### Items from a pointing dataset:
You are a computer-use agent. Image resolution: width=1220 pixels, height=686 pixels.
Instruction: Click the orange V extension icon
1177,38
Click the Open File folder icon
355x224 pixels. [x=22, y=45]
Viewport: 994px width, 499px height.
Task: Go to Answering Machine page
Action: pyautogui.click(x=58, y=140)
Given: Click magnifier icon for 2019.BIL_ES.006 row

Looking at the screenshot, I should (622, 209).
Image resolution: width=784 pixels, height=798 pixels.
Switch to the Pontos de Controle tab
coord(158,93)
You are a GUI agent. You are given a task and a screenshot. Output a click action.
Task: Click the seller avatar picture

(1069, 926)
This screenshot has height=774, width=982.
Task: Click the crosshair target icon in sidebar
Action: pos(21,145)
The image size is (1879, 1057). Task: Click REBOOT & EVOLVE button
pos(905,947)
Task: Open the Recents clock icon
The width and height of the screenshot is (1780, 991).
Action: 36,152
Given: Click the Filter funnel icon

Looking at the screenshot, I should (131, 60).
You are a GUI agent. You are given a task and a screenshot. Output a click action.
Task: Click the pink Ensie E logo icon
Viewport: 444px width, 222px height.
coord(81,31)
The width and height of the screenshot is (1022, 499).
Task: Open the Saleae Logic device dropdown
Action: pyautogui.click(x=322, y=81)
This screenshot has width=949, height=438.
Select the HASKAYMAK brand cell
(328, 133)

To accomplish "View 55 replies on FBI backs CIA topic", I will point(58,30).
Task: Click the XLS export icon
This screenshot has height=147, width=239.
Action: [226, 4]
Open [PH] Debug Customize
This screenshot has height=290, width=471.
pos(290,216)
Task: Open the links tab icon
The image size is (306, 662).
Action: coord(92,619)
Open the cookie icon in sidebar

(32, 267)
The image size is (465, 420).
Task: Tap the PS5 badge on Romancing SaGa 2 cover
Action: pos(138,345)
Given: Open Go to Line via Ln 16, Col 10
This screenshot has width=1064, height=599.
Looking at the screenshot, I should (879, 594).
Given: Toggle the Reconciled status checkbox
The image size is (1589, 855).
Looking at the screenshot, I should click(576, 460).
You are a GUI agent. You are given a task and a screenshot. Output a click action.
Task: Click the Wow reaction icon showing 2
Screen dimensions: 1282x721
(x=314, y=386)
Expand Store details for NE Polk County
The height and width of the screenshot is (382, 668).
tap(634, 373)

### Task prompt:
Write out the items unchanged, starting at the line that contains "Given: Open Go to Line via Ln 16, Col 10" and continuing through the last line of the items.

### Expected answer:
Given: Open Go to Line via Ln 16, Col 10
This screenshot has width=1064, height=599.
Looking at the screenshot, I should (879, 594).
Given: Toggle the Reconciled status checkbox
The image size is (1589, 855).
Looking at the screenshot, I should click(576, 460).
You are a GUI agent. You are given a task and a screenshot. Output a click action.
Task: Click the Wow reaction icon showing 2
Screen dimensions: 1282x721
(x=314, y=386)
Expand Store details for NE Polk County
The height and width of the screenshot is (382, 668).
tap(634, 373)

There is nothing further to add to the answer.